Dumplings for Chinese New Year

well its Chinese New Year’s eve today and all over the world there will be many people preparing lavish feasts of extravagant foods that are for special occasions, rich in flavour and that symbolise good luck and good fortune hopefully for the year to come.

tomorrow marks the start of the year of the rooster and this evening families will be together eating, drinking, chatting, exchanging gifts and money, setting off fireworks and watching the new years gala show on tv whilst continually eating snacking and enjoying the biggest meal of the year.

People will eat fish (Yu) as the pronunciation is similar to the pronunciation for the word prosperity, people will eat lots of round shaped food as they look like coins, and people will also eat rice cakes (nian gao) as the word nian is the same pronunciation as the word year.

Dumplings are always eaten at new year, particularly in northern China as the shape of the dumpling reminds people of traditional coin purses. Kitchens all over North China will be boiling steaming and frying plate after plate of dumplings filled with meat, seafood and vegetables to share with people popping in to wish each other a happy new year.

Last Wednesday was Burn’s night – a festival in Scotland and so in our house we decided to experiment and incorporate Scottish and Chinese cultures. We made haggis dumplings and I have to say they were delicious and they will most definitely be getting made more often in our house.

Since we were coming home from work and didn’t have much time to cook we bought the dumpling wrappers and the haggis so that we could assemble and cook and then eat. We added some grated carrot so that we could have one of our 5 a day and to add some texture and flavour. We got wrappers from the Chinese supermarket in Bristol and we bought Simon Howie Haggis in a bag I was hungry and impatient so the fact that we were able to do this was a bonus. Wrapping dumplings is a skill that takes time to perfect and I did need help with this. We also opted for frying the dumplings rather than steaming or boiling as this gives the dumplings a crispy outside skin that is just tasty.

If you are keen to make your own dumplings and want the easy option first of all then give this a go.


Dumpling wrappers they are ready rolled and quite cheap from asian supermarkets

one pack of haggis we got ours at Sainsbury’s

2 carrots either grated or finely chopped.

some water to dip fingers in to stick the wrappers closed.

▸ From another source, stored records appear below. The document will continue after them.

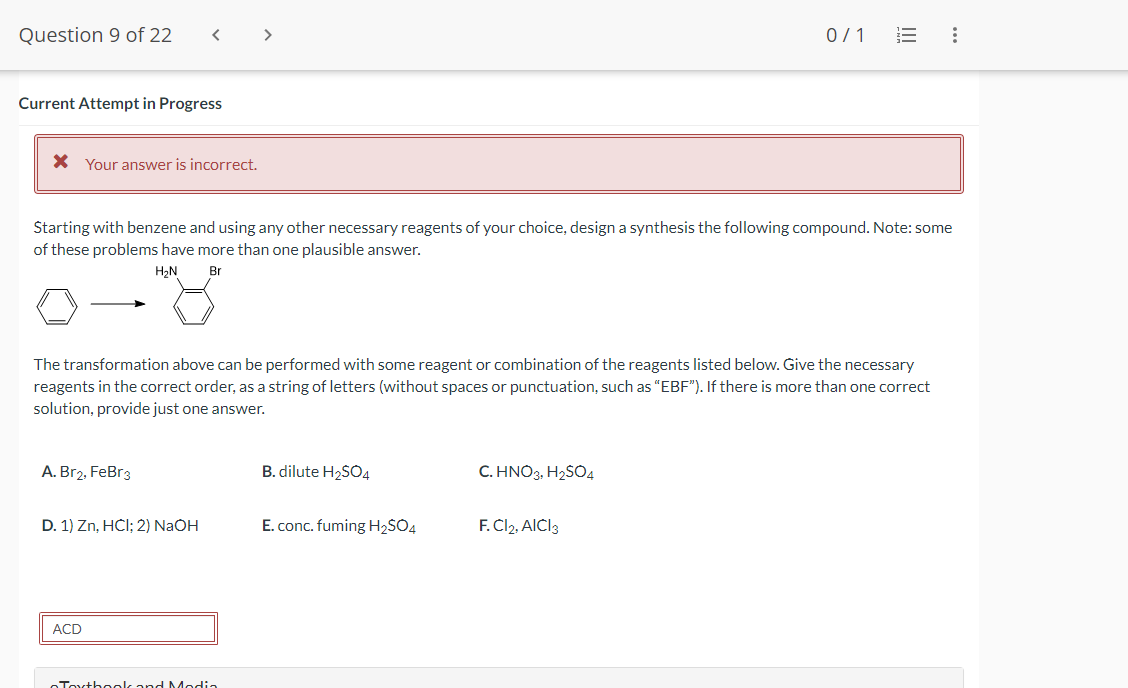This screenshot has height=688, width=1128.
Task: Expand the eTextbook and Media section
Action: [x=134, y=683]
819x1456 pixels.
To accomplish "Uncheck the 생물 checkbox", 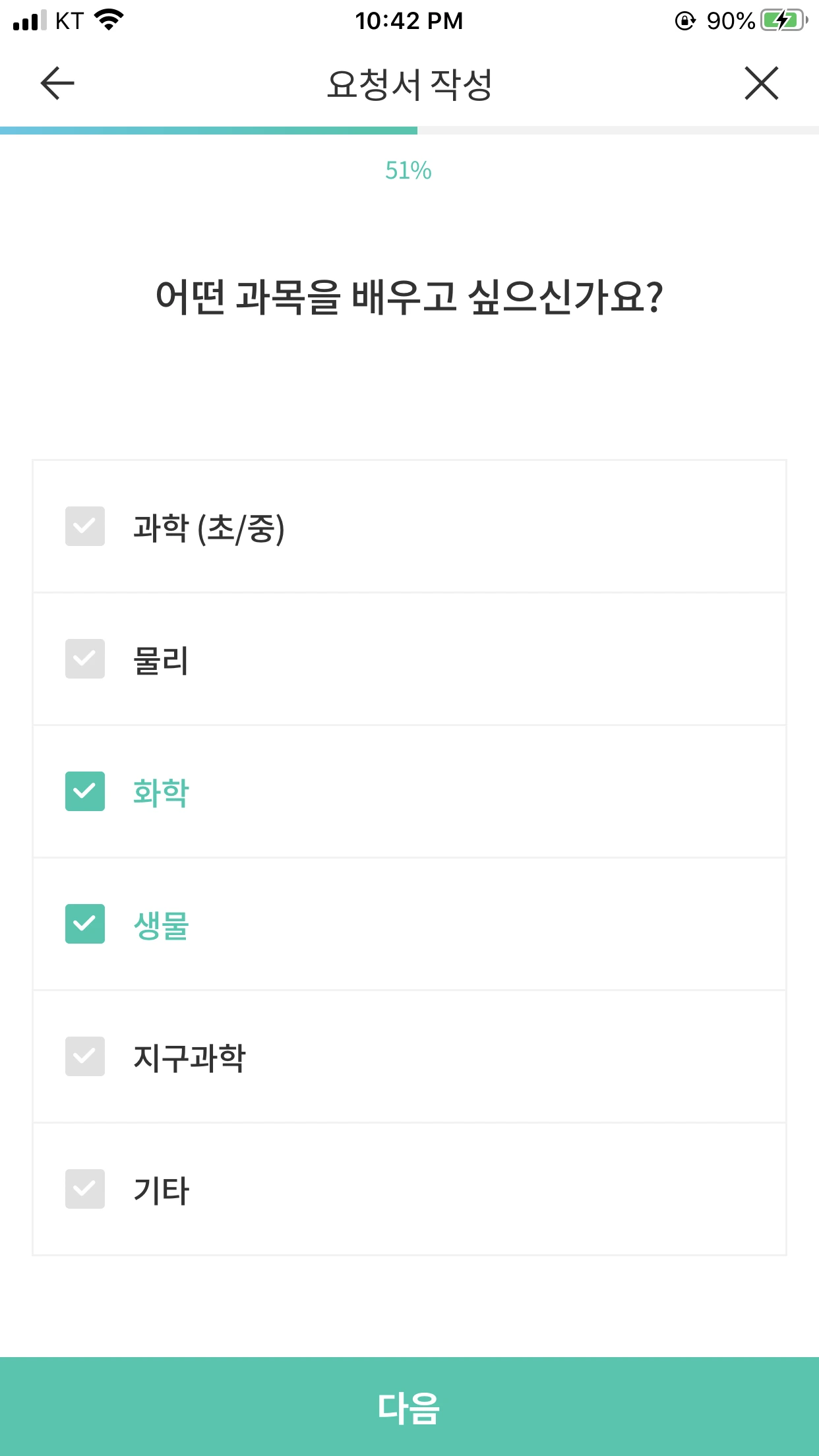I will 85,924.
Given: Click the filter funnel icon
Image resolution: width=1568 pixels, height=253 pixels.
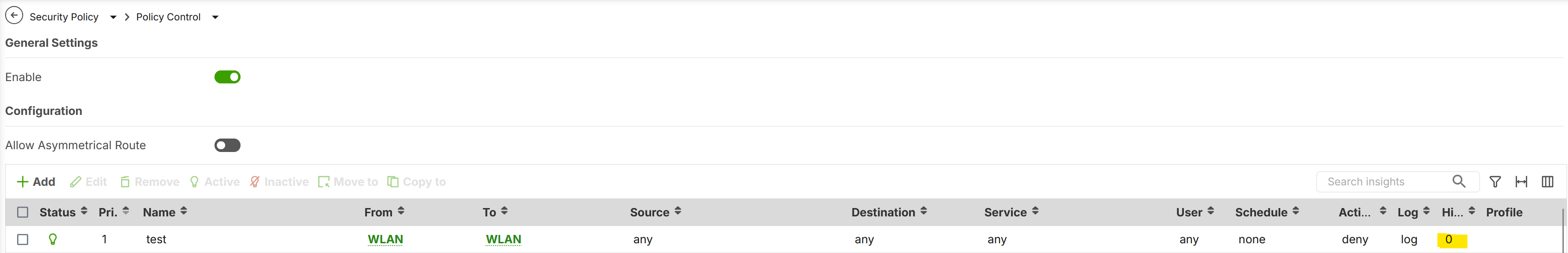Looking at the screenshot, I should coord(1495,182).
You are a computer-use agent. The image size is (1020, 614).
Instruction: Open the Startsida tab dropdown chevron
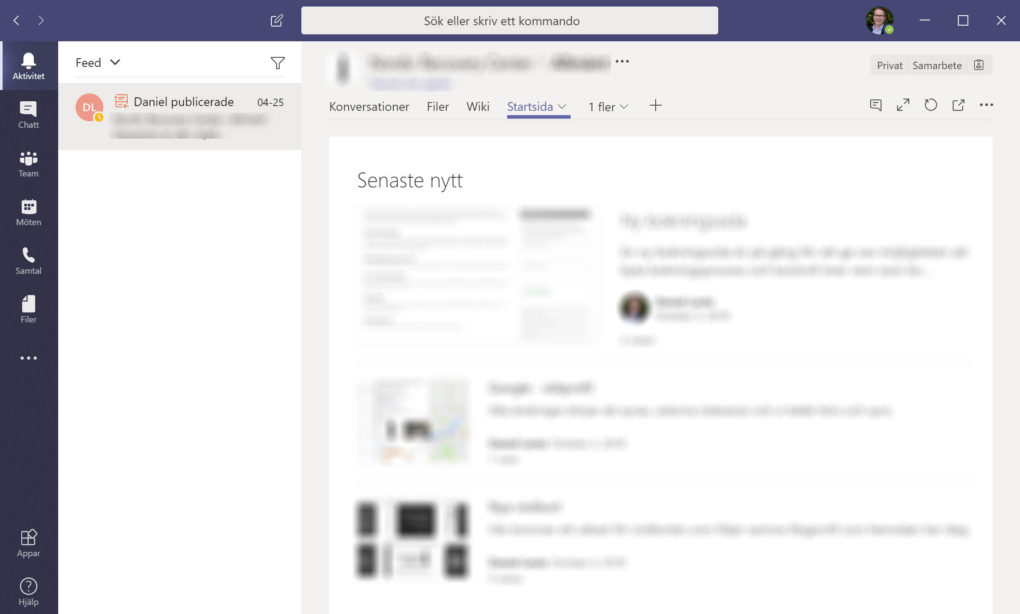click(563, 107)

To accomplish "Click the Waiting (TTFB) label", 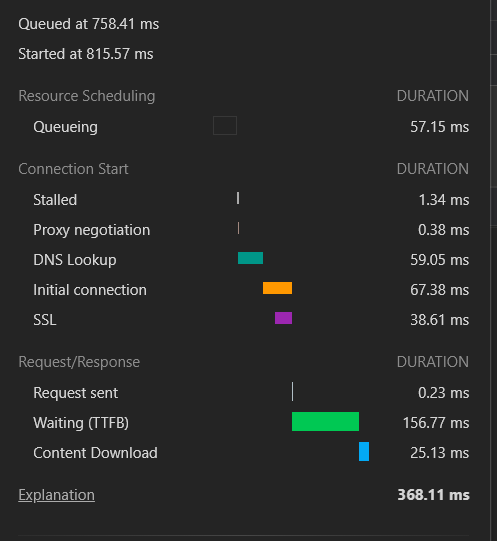I will pos(81,423).
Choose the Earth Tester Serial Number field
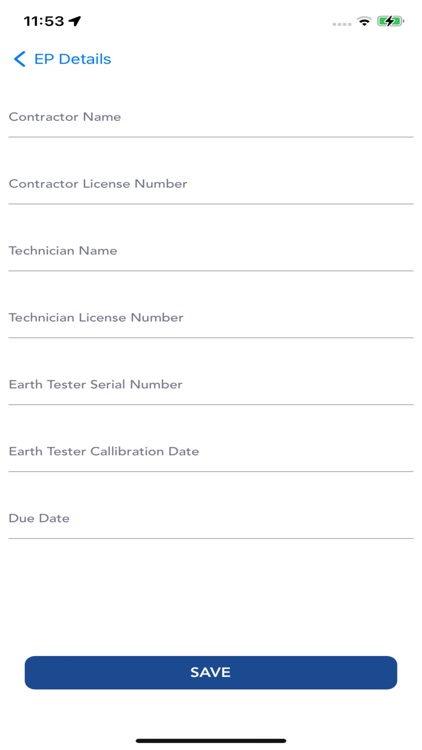 tap(211, 385)
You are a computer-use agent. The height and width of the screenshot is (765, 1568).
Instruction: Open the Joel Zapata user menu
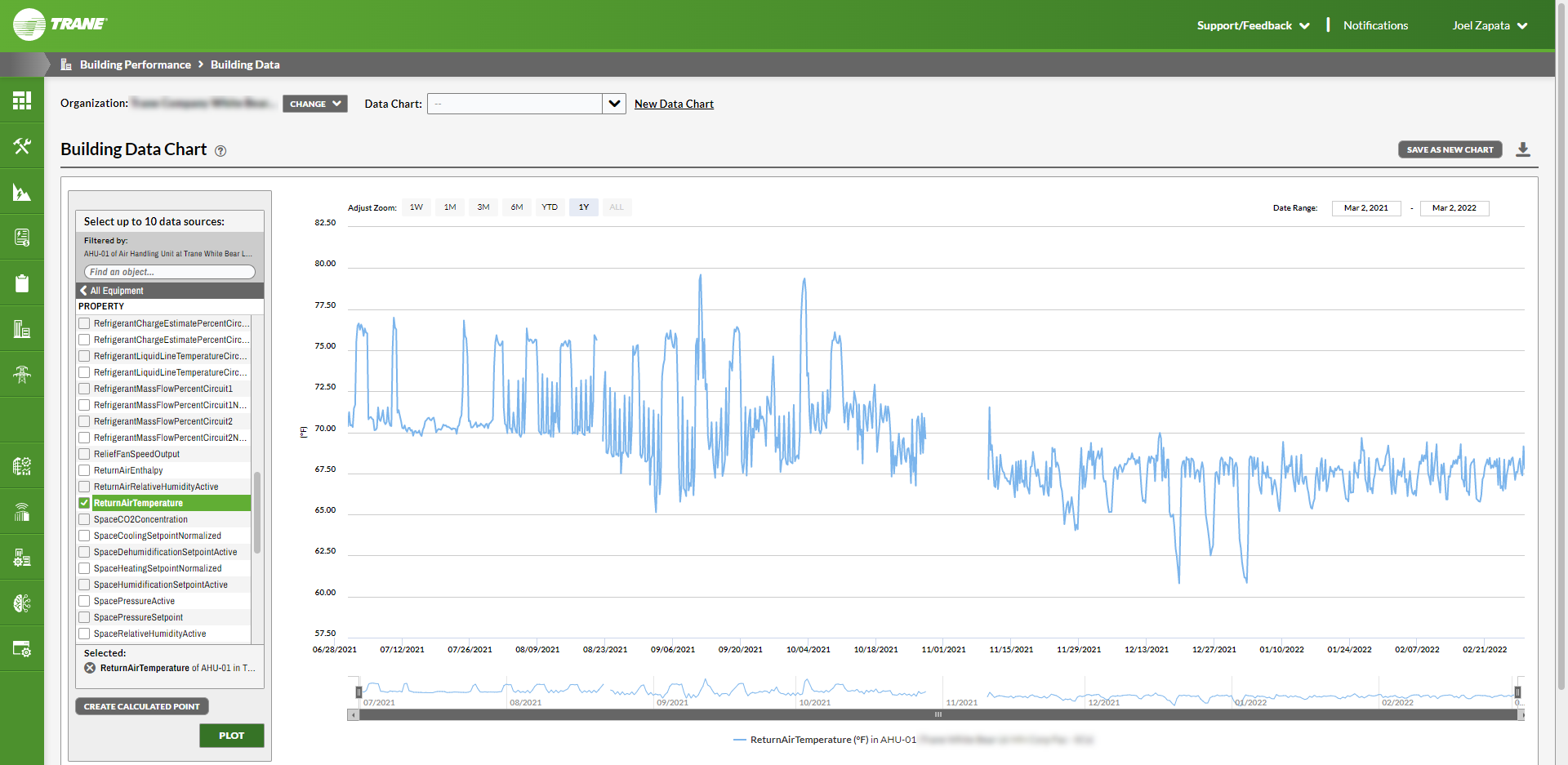[1489, 25]
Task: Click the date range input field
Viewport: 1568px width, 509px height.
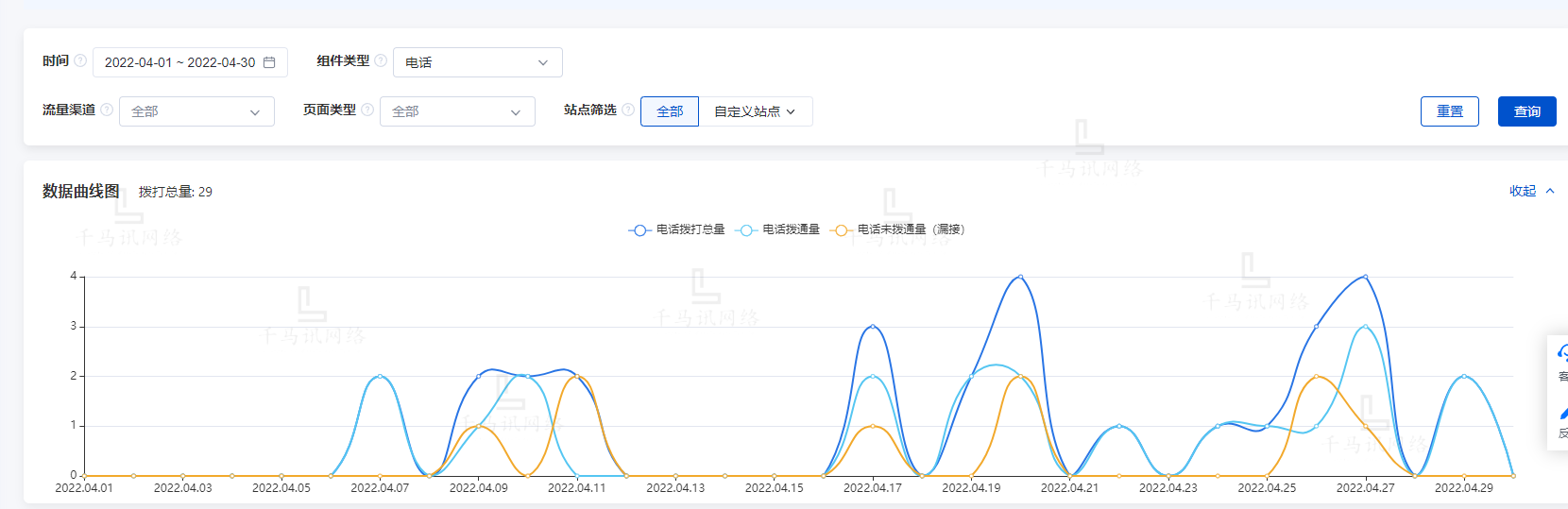Action: pos(179,62)
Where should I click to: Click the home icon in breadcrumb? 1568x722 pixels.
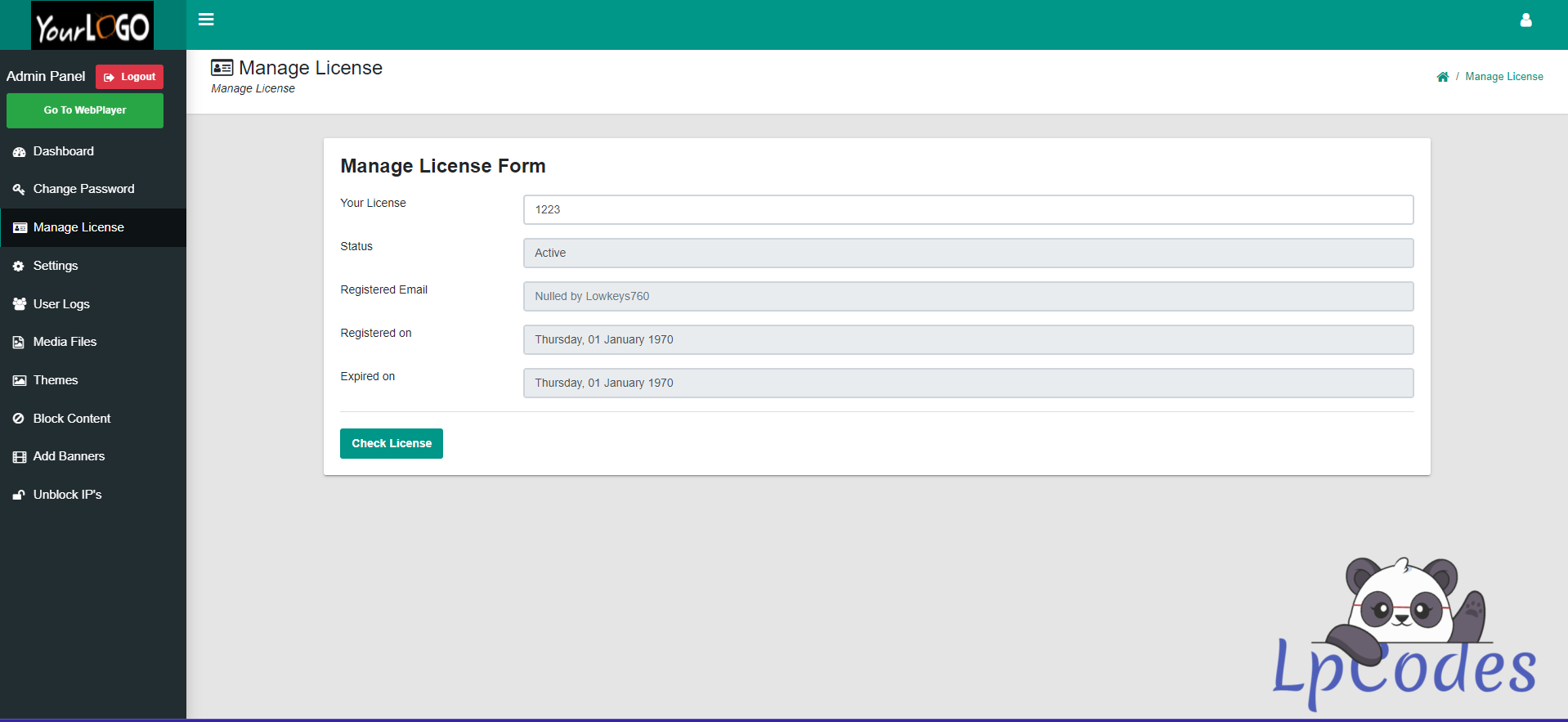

groundnut oil for frying the dumplings

sesame seeds if you want to add some additional flavour


  1. Think of a production line in a factory for your dumpling making as it’s a process that’s quite repetitive and therapeutic.
  2. in a large bowl empty out the haggis and add the chopped or grated carrot and mix the ingredients together. If you are not a fan of carrot feel free to add any other vegetables that are finely grated or chopped. you are welcome to add any herbs or spices here but I didn’t as the haggis has a strong enough taste to it. Consider cumin, garlic, ginger, chilli, 5 spice.
  3. Prepare a large oven tray, plate, chopping board so that you can lay out the completed dumplings one by one so that they don’t stick together.
  4. Prepare a small bowl of water so that you can dip your fingers in the water and use this to stick the dumplings together.
  5. Place a dumpling wrapper in your less active hand and take a small spoonful of the filling and place it on the wrapper. Fold the wrapper over and wet your fingers to stick the edges of the wrapper together. press the edges rightly together so that the contents dont escape.
  6. Repeat this over and over until the wrappers and filling are completely used up.
  7. Now you are ready to begin cooking the dumplings. we fried them to make guotie.
  8. heat a flat bottom frying pan (make sure its a pan with a lid) over a full heat and add some water. Let the water come to the boil and add some oil and mix it through the water. Sprinkle some sesame seeds if you want these to form a crispy base on the dumplings.
  9. Lay your dumplings in rows in the pan and put the lid on turning the heat down to a medium heat. The water will allow the dumplings to steam cook and soften before developing a crispy base.
  10. Watch the pan as the dumplings cook and you will see the steam escape the pan. You are watching for the steam to diminish. This should show that the dumplings are close to being cooked.
  11. Take the lid off and check the dumplings to see that the base is beginning to crisp up. Feel free to alter the heat if you feel it’s too high.
  12. Once the base is cooked dark and crisp enough to your liking remove this batch of dumplings to a plate to cool.
  13. Clean the pan and start again until all dumplings are cooked.
  14. If you don’t want to cook all dumplings you can lay them out on a tray and cover them with foil and then gently place them flat in the freezer.
  15. Serve the dumplings with a variety of dipping sauces from soy sauce and Chinese vinegar, to sriraccha, lao gan ma Chinese chilli sauce, peanut butter and oil to make a satay style dipping sauce.
  16. And Enjoy.

You can also experiment with the filings from pork to beef to vegetables and tofu or a mix of all.